## Task requirements
Starting with the line that contains "Close the Battery report tab", repeat exactly every line through the last one in the records below, and leave out the pictures.

## Records for this task
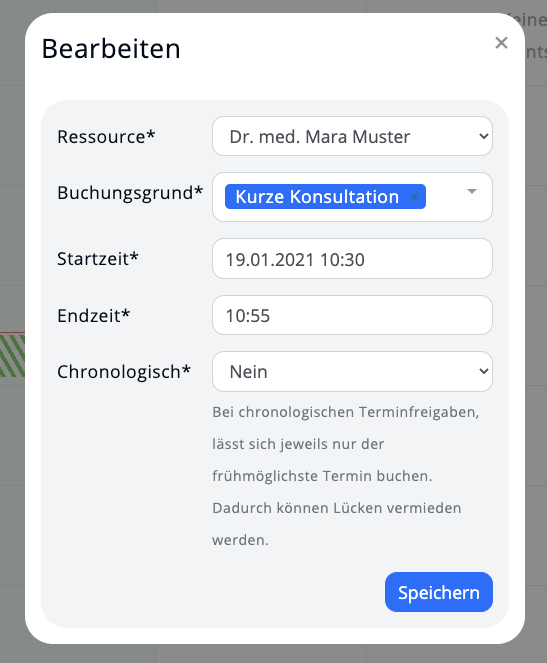Viewport: 547px width, 663px height.
Task: Expand the Buchungsgrund dropdown triangle
Action: [472, 192]
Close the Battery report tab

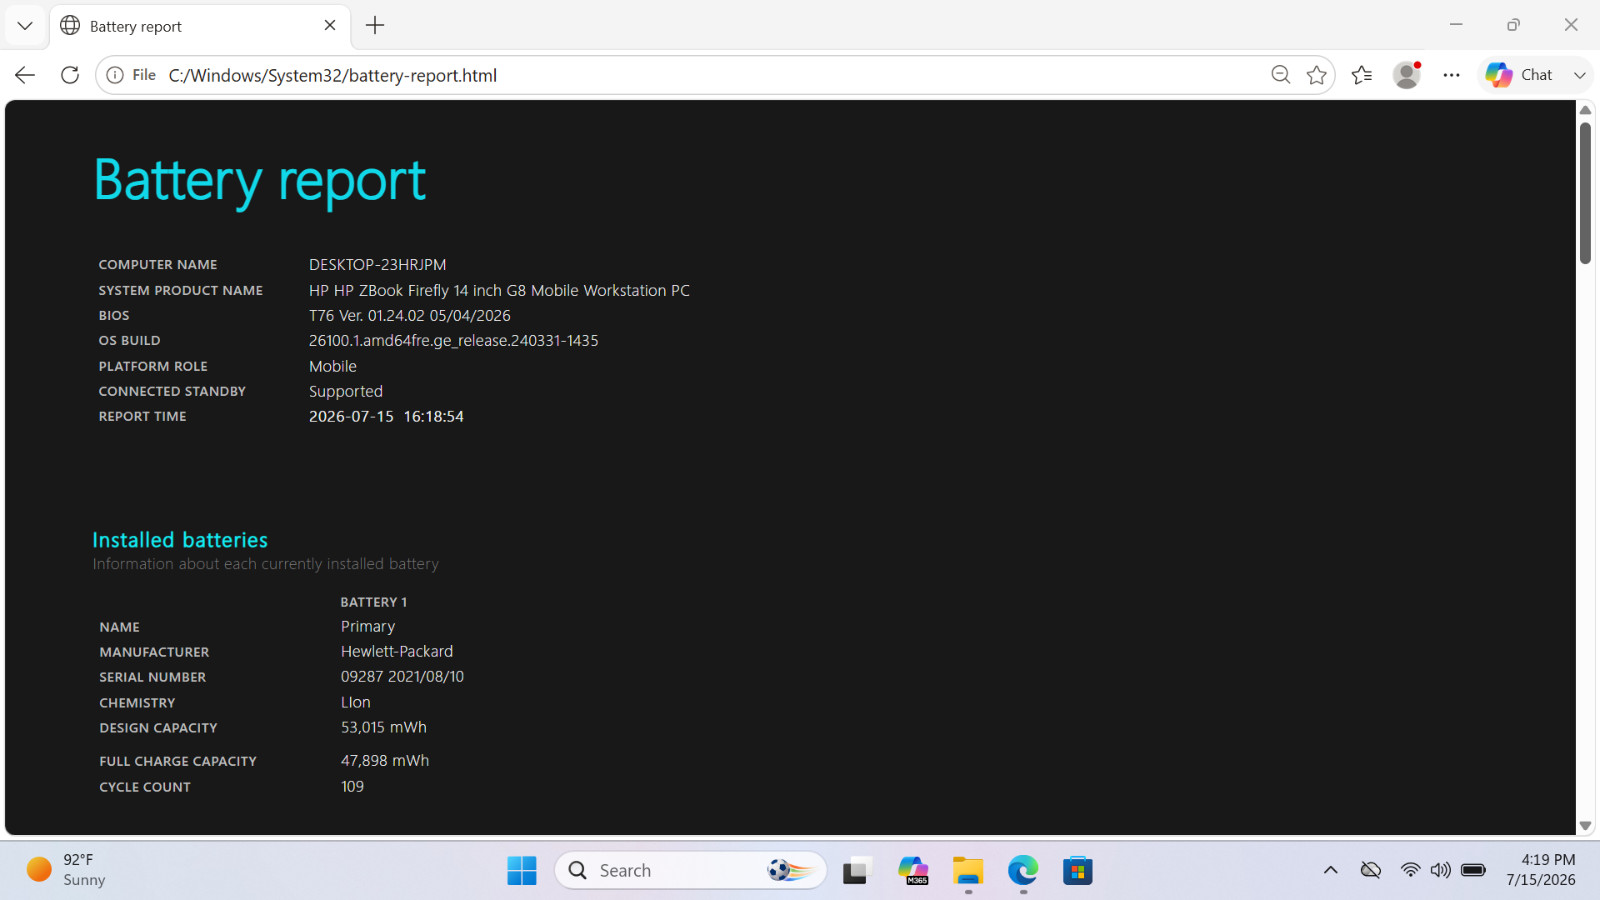tap(330, 26)
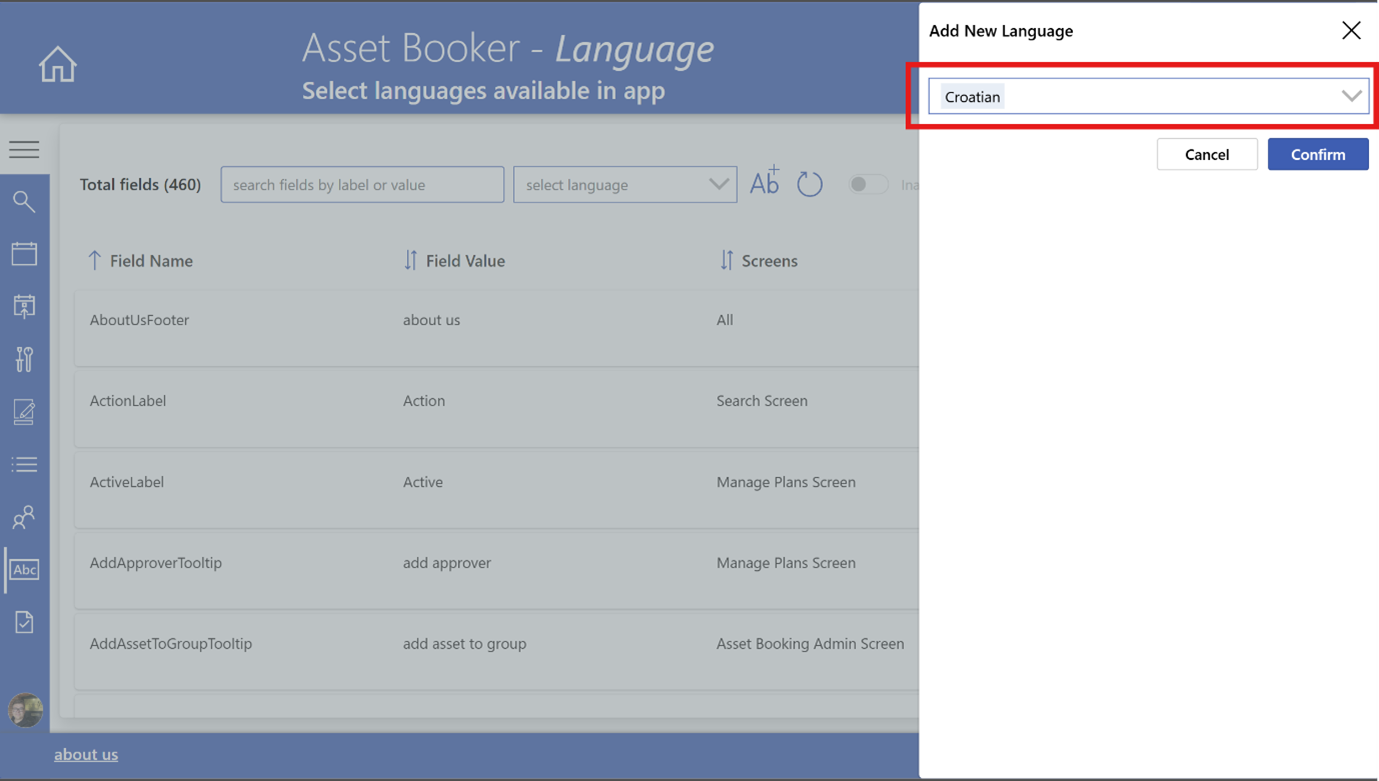This screenshot has height=781, width=1379.
Task: Open the search icon in sidebar
Action: 24,201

## Response
Close the Battery report tab

tap(330, 26)
This screenshot has height=781, width=1379.
Task: Open the search icon in sidebar
Action: 24,201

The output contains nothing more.